> _EXERCISE REQUIREMENTS_: The required output is the exact run of lines in the listing below from the line holding "You are a GUI" through the line holding "Instruction: Run Verify from the toolbar", with no pictures.

> _SOURCE RECORDS_:
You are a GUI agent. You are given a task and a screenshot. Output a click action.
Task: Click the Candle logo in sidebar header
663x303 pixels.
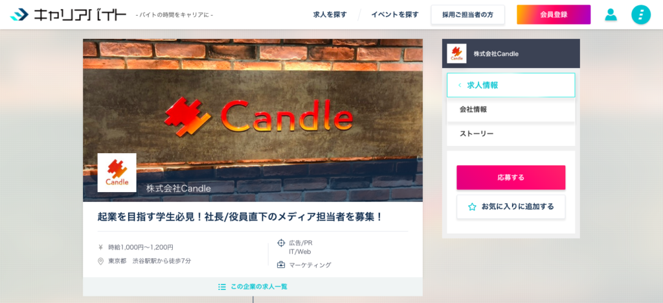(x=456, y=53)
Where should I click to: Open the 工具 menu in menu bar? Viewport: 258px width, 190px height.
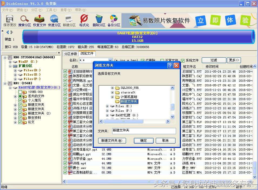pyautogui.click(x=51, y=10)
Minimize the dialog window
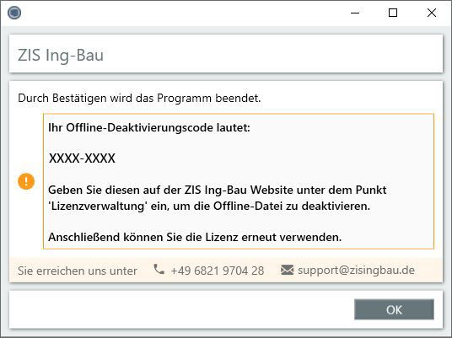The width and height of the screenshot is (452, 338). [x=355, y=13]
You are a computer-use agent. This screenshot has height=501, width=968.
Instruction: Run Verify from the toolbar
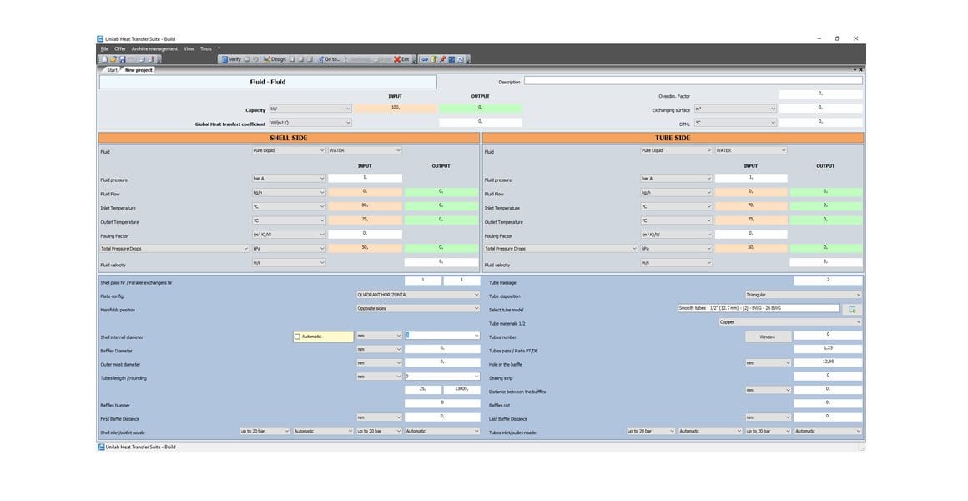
--
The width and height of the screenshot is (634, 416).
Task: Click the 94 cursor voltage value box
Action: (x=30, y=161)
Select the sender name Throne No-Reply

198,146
* * *
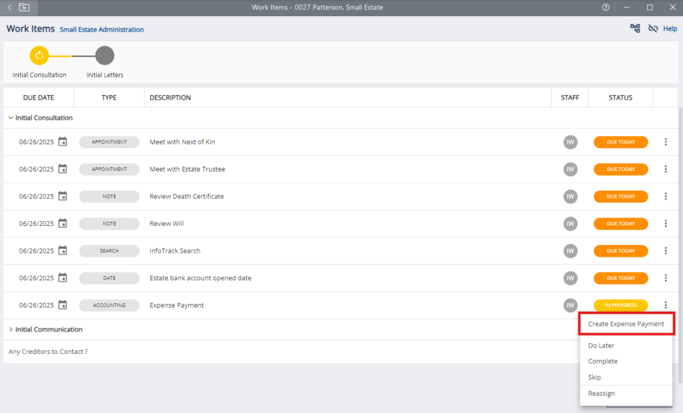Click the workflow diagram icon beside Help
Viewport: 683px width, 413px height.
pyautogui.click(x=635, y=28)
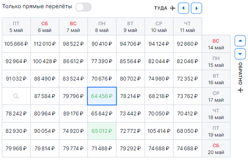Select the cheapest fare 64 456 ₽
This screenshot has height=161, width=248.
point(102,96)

> _EXERCISE RESPONSE_:
You are a GUI agent. You are given a task and a screenshot. Output a click action.
Task: Click the Candle logo in sidebar header
663x303 pixels.
(x=456, y=53)
Where should I click to: Open the 工具 menu in menu bar? Viewport: 258px width, 190px height.
pyautogui.click(x=51, y=10)
Minimize the dialog window
The width and height of the screenshot is (452, 338). [x=355, y=13]
You are a computer-use agent. This screenshot has height=501, width=968.
Instruction: Run Verify from the toolbar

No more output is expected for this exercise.